Four of the six candidates in the race to lead the federal Conservatives are calling on the party to hold a third official debate.
The four candidates seeking another debate are former Quebec premier Jean Charest, Ontario MP Scott Aitchison, former Ontario legislature member Roman Baber, and Brampton mayor Patrick Brown. All announced their views on social media on Wednesday.
The party has already held two debates, one in English in Edmonton on May 11, and a second in French on May 25 in Laval, a suburb north of Montreal.
Asked about the issue on Wednesday, party president Robert Batherson said in a statement that a slot has been held open for a third official debate in August.
“We expect to make a decision this month.”
A few days ago, the campaign of Ottawa-area MP Pierre Poilievre announced it had signed up more than 300,000 members. The only other camp to release its membership numbers was Mr. Brown’s, which said it had signed up 150,000.
The other candidates have said they will carry on their campaigns and that the race is not yet over, but have not released membership numbers to underline their confidence.
The challenge ahead for the campaigns is to ensure that members they have signed up actually vote for their candidate. The party is to release the final result of the leadership election on Sept. 10 in Ottawa.

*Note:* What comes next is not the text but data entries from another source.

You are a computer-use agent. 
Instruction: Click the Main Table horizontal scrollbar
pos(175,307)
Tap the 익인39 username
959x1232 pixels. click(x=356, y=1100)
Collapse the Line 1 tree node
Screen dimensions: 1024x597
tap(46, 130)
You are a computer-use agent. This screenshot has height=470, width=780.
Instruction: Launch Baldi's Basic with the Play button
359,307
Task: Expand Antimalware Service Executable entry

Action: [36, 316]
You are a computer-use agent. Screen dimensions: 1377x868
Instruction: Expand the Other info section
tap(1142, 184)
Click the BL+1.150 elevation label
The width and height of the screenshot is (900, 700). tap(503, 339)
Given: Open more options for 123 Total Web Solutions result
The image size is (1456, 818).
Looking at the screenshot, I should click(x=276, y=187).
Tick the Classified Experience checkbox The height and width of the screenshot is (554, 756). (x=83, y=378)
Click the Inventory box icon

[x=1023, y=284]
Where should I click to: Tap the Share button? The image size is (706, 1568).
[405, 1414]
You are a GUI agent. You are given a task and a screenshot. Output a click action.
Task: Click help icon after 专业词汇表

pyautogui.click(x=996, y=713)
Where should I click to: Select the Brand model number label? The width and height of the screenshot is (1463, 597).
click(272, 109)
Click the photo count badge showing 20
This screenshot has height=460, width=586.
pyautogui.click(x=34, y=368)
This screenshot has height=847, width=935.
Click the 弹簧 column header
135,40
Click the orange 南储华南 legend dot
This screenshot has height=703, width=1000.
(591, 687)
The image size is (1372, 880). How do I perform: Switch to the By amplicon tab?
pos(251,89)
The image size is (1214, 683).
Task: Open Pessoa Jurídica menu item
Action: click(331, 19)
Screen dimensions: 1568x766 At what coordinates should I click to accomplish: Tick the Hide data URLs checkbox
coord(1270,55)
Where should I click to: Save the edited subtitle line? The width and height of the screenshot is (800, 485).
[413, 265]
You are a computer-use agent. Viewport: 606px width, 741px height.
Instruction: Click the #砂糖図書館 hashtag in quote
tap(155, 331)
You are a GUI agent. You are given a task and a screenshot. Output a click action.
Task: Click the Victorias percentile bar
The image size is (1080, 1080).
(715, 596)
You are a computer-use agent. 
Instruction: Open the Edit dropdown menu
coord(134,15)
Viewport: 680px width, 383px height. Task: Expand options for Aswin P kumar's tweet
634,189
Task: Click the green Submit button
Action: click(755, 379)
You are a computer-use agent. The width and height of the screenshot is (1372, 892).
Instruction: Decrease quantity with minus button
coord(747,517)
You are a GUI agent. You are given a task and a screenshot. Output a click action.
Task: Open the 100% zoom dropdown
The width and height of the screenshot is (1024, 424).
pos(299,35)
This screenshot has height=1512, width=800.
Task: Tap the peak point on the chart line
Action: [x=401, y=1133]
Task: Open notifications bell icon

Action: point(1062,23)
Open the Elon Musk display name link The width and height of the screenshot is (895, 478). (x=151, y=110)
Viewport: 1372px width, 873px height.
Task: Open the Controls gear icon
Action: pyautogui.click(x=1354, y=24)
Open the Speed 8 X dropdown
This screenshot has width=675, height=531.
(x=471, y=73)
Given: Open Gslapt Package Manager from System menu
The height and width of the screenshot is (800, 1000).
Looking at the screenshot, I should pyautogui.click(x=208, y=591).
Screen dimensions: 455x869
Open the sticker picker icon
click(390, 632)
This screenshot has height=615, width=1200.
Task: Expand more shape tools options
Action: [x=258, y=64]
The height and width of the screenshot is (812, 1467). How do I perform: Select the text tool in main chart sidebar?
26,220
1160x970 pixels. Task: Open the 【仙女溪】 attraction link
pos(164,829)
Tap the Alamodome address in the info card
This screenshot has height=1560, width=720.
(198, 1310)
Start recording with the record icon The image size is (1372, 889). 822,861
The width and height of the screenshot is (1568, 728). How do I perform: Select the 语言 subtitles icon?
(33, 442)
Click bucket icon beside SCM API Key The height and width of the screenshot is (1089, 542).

Mr. Charest announced his preference for a debate in a tweet. “I welcome the opportunity for another #CPCLDR debate on policy ideas. Every candidate should welcome the chance to engage further with our members,” Mr. Charest’s tweet said.
Laurence Tôth, a spokesperson for Mr. Charest, said in an interview that the candidate supports another debate because thousands of people have joined the party since the last one.
She said Mr. Charest wants a bilingual debate in the Maritimes.
Mr. Brown and Mr. Baber both tweeted their support for a third official debate. Mr. Baber’s comment included the remark, “Canadians need to hear from us. But no Tom Clark this time.”
Mr. Clark, a former political journalist, hosted the debate held in Edmonton. Mr. Baber did not elaborate on his concerns.
Mr. Aitchison went a little further than the others, tweeting a video in which he said “I’m in” on the possibility of a third debate.
“Thousands of Canadians across this country have joined our party for the first time, and many of them don’t know their leadership candidates very well,” he said.
“So it would be great to have a third debate on policy where we can talk about ideas that not only these new members of the party, but millions of Canadians across the country, can hear. We need to speak to Canadians and this is a great way to do it. Let’s have a third debate. I’ll see you there.”
Steve Outhouse, campaign director for Ontario MP Leslyn Lewis, said the candidate will abide by whatever decision is made.
Mr. Poilievre’s spokesperson did not respond to a request on Wednesday for comment.
The six candidates are trying to replace Erin O’Toole, removed as leader in a vote of the Conservative caucus in early February.